I LoL'd. Me? Botox? I was young. More than that, I was philosophically opposed to cosmetic procedures performed by medical professionals (though I clearly had no qualms when it came to procedures performed by barely credentialed "aestheticians.") I believed that vanity had no place in aging. It was a philosophy I'd arrived at in my dewy twenties after studying photos of just-plain-folks like Lauren Hutton and Sophia Loren, proof of how all women grow more beautiful with the passing years.

True, by my thirties, the sleeplessness that came from having two daughters under the age of five had etched new lines and shadows on my face. But not enough to turn to an elective medical procedure that involves shooting a toxin from old Bessy into my face. "No thanks," I said to Doc Botox, smug and sure of myself. I went home that night and recounted the story to my husband with glee. "Can you believe she asked me about Botox?" I said. "Who does she think I am?"

Fast forward ten years. Those little girls are teenagers and those faint vertical lines look like they've been drawn with a Sharpie. It looks like I'm using my face to show my support for an athlete whose jersey number is eleven. Who does Doc Botox think am I? The patient whose next visit will pay off her condo in Hawaii.

The truth is, I look and feel the age I am, which is closer to sixty than to thirty. I started wearing progressive lenses last spring, and now constantly do a slow nod to get the right part of the lens between my eye and the object on which I'm trying to focus. It makes me look like a languid bobblehead. There's a lone age spot on my right hand, a scout party sent to see if conditions are right for colonizing.
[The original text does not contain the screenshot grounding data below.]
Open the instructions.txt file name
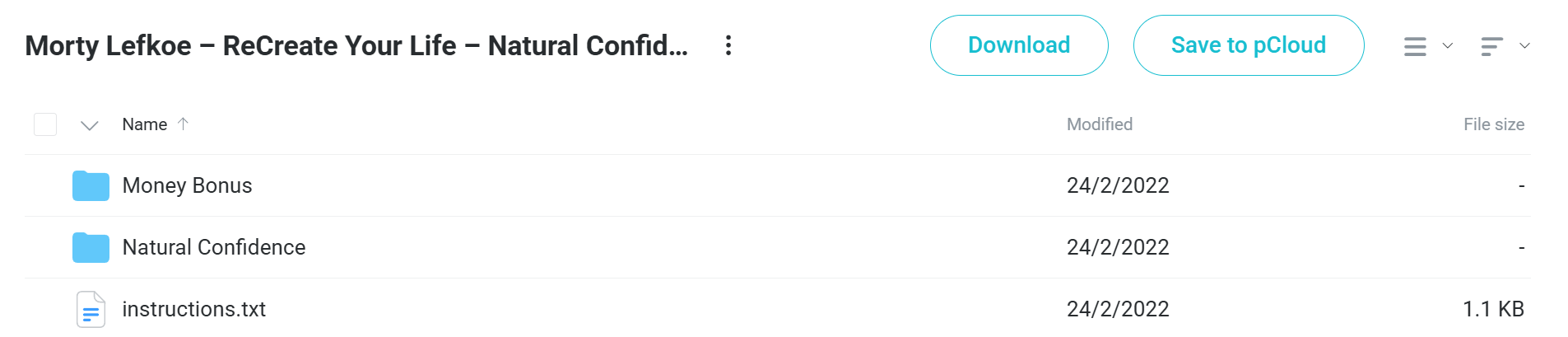Screen dimensions: 1568x337 [x=194, y=309]
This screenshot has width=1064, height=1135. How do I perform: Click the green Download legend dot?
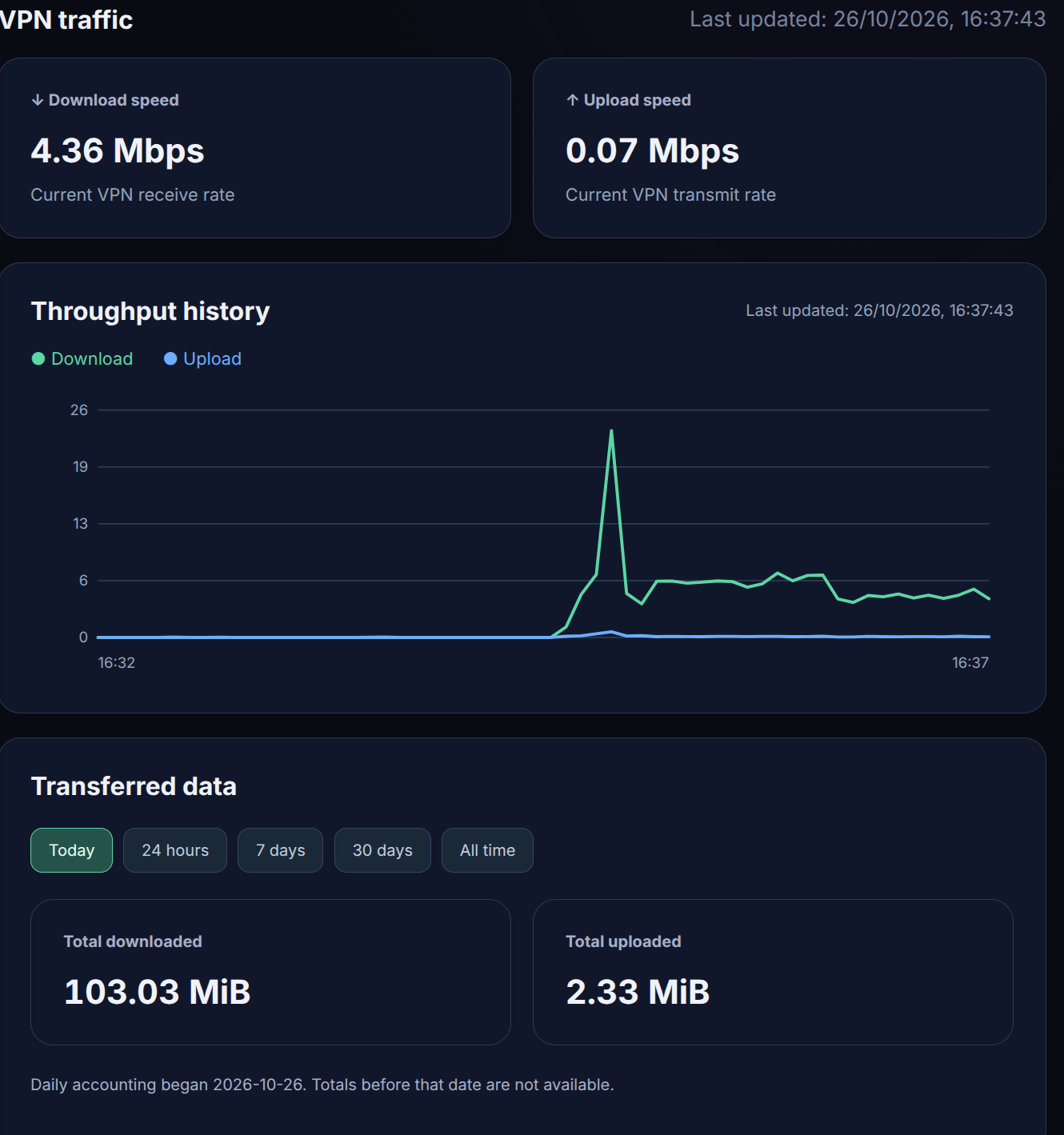click(38, 358)
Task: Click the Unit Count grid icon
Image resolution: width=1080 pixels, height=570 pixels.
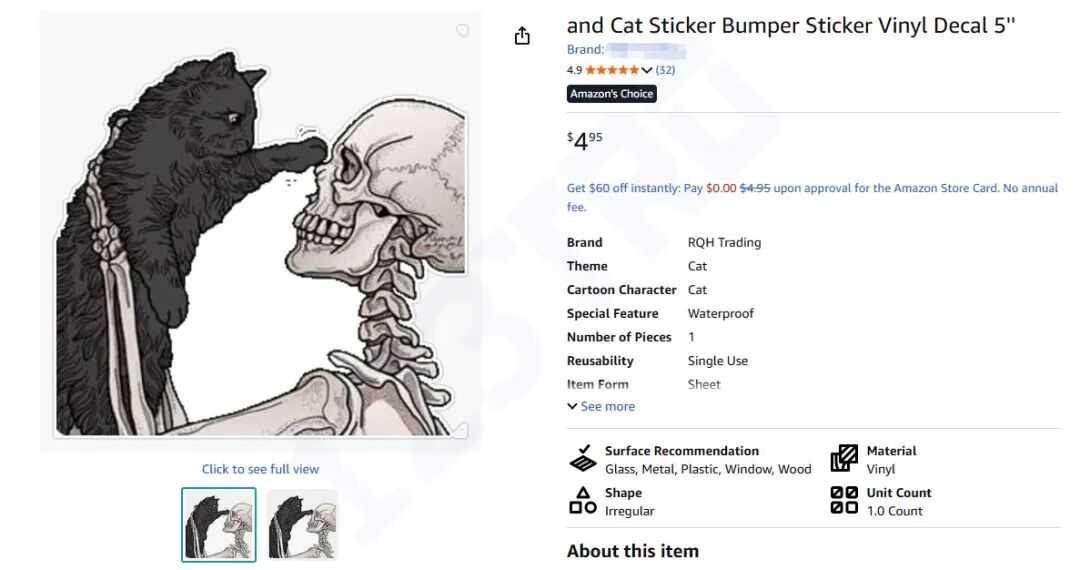Action: [x=844, y=500]
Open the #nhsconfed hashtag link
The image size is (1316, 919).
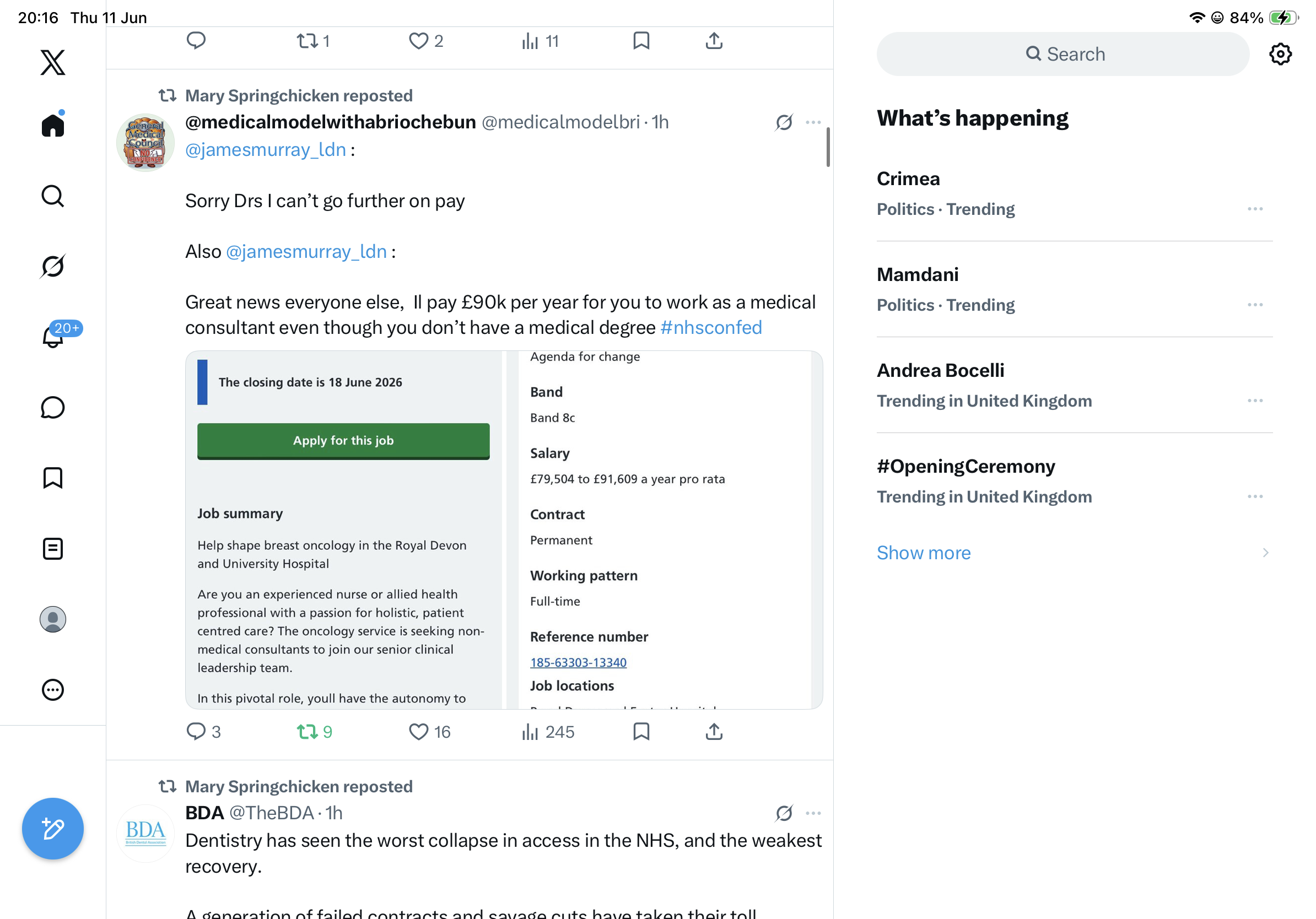pyautogui.click(x=711, y=327)
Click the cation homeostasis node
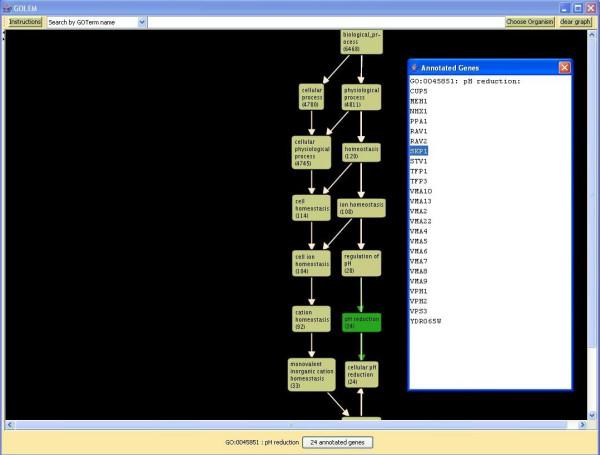This screenshot has width=600, height=455. [311, 319]
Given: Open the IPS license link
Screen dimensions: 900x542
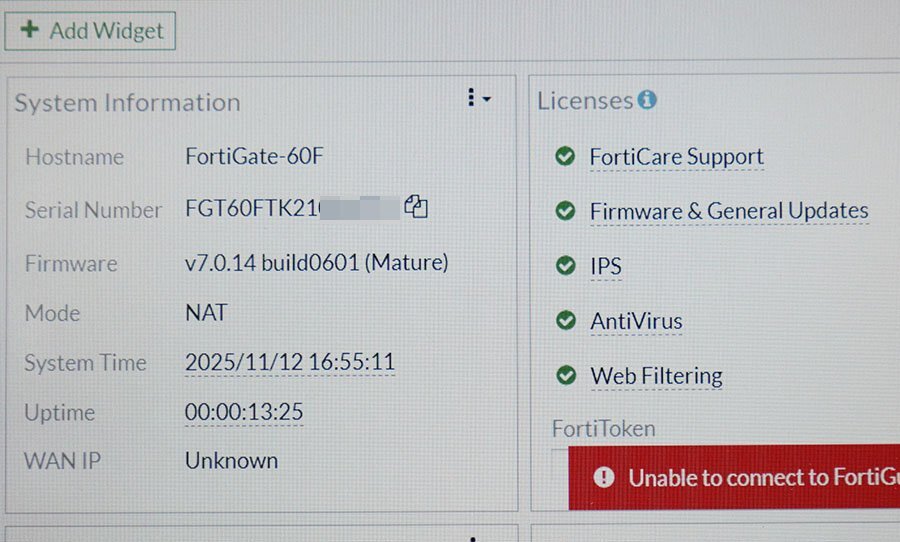Looking at the screenshot, I should click(606, 266).
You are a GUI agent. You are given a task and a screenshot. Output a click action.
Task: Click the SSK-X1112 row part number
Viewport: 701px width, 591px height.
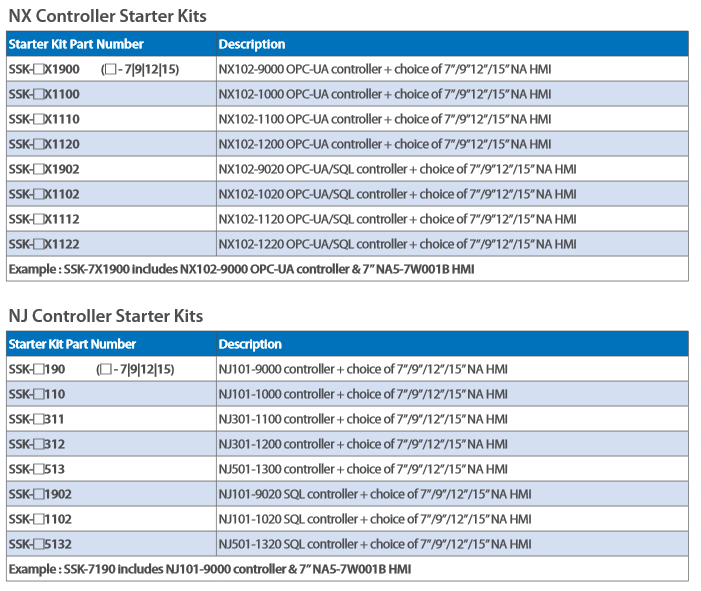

I try to convince myself that it is neither vain nor hypocritical to spend my lunch hour making my "maximum angry face" into my webcam so that the Botox web site can show me what I'd look like after treatment. After all, a Columbia University study pointed to a psychological benefit of Botox -- I mean, beyond the immediate gratification of looking in the mirror and thinking, "Hey there! I remember you from 1991!" Because Botox paralyzes the frown muscles, you experience a decrease in the strength of your emotional responses, which scientists say may trick your brain into thinking that you truly are happier. Now that's the kind of side effect a person would actually like to hear, when watching pharmaceutical ads that juxtapose scenes of wholesome families frolicking in a meadow against rapid-fire recitations of the three hundred ways the drug they're selling might also kill you.

Besides the few high profile actresses whose mugs have been frozen into the same expression for "joyous" and "despairing" and "Madame Tussaud model," I did stop mocking Botox right after my dermatologist mentioned it. A few years later I had lunch with a college friend who looked terrific, happy and well rested, which, with her full time job and four kids I was 99% sure she wasn't. "Botox," she confided over dessert. "And I'd do it again in a heartbeat." She's not anyone I'd consider vain. What's wrong with doing something that makes you feel happier? I don't judge my friends for making sweet love to a pint of Ben and Jerry's Americone Dream, or replaying that scene of Daniel Craig emerging from the surf in Casino Royale over and over. And over. And over.

I'm taking baby steps to satisfy my bo-curiosity. I'm thinking of making an appointment this fall to have Doc Botox laser away the sun damage on my neck and chest. If only the Duran Duran liner notes hadn't required so much study in direct sunlight, while wearing a spaghetti strap tank top.

And maybe, while I'm sitting in my paper gown and wondering, as usual, whether the office workers across the street have any sort of telescope or binocular setup, I'll grab a Botox brochure from the display stand and sneak it into my purse for further study when no one is watching.

Because even if curiosity killed the cat, I think it's worth investigating whether some cow toxin might revive it.